▶ [What is required] Turn the part of the records that opens with the line containing "Viewport: 946px width, 662px height." and closes with the line containing "The image size is (563, 356). [x=299, y=306]" into a Markdown table with the columns Number and Entry, one numbered row per line, skipping blank lines.

▶ [Dataset]
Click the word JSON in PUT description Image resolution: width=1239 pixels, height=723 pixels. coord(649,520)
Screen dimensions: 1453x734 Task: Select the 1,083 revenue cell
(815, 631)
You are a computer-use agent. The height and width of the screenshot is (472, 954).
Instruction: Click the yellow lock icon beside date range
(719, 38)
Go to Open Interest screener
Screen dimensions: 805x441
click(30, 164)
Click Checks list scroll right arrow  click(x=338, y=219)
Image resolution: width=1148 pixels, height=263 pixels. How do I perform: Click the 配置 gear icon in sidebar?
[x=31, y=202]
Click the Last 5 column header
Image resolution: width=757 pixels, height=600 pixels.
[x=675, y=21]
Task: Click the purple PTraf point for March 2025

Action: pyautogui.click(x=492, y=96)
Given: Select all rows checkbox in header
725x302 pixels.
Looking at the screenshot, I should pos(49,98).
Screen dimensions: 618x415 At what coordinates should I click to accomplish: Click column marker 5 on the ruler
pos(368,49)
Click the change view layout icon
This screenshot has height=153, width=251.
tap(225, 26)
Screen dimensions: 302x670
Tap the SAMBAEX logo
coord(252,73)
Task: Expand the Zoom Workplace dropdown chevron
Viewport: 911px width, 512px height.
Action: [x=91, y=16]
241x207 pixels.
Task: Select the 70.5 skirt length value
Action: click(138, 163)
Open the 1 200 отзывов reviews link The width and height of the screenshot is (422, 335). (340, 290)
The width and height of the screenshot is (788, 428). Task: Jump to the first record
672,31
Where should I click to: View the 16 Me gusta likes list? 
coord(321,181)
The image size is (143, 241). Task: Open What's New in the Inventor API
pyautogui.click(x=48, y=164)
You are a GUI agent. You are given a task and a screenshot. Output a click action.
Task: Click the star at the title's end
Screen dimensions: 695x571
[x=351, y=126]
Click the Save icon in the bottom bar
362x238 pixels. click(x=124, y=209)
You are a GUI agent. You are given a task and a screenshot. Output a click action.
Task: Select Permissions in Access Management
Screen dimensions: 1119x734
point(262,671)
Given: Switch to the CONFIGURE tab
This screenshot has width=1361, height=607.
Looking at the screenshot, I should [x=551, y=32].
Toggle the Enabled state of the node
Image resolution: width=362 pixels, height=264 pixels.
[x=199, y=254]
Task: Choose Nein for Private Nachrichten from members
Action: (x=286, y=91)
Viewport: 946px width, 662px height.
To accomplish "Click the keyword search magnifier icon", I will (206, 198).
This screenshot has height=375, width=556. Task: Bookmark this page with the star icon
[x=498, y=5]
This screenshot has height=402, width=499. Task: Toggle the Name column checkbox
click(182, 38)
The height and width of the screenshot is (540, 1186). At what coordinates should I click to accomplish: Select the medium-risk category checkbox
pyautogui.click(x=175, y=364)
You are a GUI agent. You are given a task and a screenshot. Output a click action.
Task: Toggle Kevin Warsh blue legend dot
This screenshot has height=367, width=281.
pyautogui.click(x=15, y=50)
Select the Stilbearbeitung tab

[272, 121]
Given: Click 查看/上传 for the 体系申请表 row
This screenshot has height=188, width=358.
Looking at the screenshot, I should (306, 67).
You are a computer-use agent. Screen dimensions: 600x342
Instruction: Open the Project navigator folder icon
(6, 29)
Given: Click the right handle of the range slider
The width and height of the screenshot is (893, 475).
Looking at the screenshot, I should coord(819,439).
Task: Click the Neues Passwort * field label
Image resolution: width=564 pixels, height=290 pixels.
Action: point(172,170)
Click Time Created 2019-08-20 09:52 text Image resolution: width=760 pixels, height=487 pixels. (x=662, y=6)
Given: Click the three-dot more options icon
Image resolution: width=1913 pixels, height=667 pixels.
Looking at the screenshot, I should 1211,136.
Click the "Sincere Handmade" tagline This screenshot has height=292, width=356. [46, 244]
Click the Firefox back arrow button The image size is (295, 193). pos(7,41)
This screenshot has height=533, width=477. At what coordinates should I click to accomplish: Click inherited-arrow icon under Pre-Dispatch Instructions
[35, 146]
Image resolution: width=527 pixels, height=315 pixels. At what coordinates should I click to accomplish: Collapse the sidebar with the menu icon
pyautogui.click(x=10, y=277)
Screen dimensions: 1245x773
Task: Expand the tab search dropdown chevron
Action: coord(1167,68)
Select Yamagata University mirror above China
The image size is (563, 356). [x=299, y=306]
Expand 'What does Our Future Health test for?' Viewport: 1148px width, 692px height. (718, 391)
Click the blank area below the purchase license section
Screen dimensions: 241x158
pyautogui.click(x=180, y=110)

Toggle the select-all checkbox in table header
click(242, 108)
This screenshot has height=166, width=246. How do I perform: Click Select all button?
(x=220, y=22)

▶ [Finished exercise]
| Number | Entry |
|---|---|
| 1 | Viewport: 946px width, 662px height. |
| 2 | To accomplish "Click the keyword search magnifier icon", I will (206, 198). |
| 3 | This screenshot has height=375, width=556. Task: Bookmark this page with the star icon |
| 4 | [x=498, y=5] |
| 5 | This screenshot has height=402, width=499. Task: Toggle the Name column checkbox |
| 6 | click(182, 38) |
| 7 | The height and width of the screenshot is (540, 1186). At what coordinates should I click to accomplish: Select the medium-risk category checkbox |
| 8 | pyautogui.click(x=175, y=364) |
| 9 | You are a GUI agent. You are given a task and a screenshot. Output a click action. |
| 10 | Task: Toggle Kevin Warsh blue legend dot |
| 11 | This screenshot has height=367, width=281. |
| 12 | pyautogui.click(x=15, y=50) |
| 13 | Select the Stilbearbeitung tab |
| 14 | [272, 121] |
| 15 | Given: Click 查看/上传 for the 体系申请表 row |
| 16 | This screenshot has height=188, width=358. |
| 17 | Looking at the screenshot, I should (306, 67). |
| 18 | You are a computer-use agent. Screen dimensions: 600x342 |
| 19 | Instruction: Open the Project navigator folder icon |
| 20 | (6, 29) |
| 21 | Given: Click the right handle of the range slider |
| 22 | The width and height of the screenshot is (893, 475). |
| 23 | Looking at the screenshot, I should coord(819,439). |
| 24 | Task: Click the Neues Passwort * field label |
| 25 | Image resolution: width=564 pixels, height=290 pixels. |
| 26 | Action: point(172,170) |
| 27 | Click Time Created 2019-08-20 09:52 text Image resolution: width=760 pixels, height=487 pixels. (x=662, y=6) |
| 28 | Given: Click the three-dot more options icon |
| 29 | Image resolution: width=1913 pixels, height=667 pixels. |
| 30 | Looking at the screenshot, I should 1211,136. |
| 31 | Click the "Sincere Handmade" tagline This screenshot has height=292, width=356. [46, 244] |
| 32 | Click the Firefox back arrow button The image size is (295, 193). pos(7,41) |
| 33 | This screenshot has height=533, width=477. At what coordinates should I click to accomplish: Click inherited-arrow icon under Pre-Dispatch Instructions |
| 34 | [35, 146] |
| 35 | Image resolution: width=527 pixels, height=315 pixels. At what coordinates should I click to accomplish: Collapse the sidebar with the menu icon |
| 36 | pyautogui.click(x=10, y=277) |
| 37 | Screen dimensions: 1245x773 |
| 38 | Task: Expand the tab search dropdown chevron |
| 39 | Action: coord(1167,68) |
| 40 | Select Yamagata University mirror above China |
| 41 | The image size is (563, 356). [x=299, y=306] |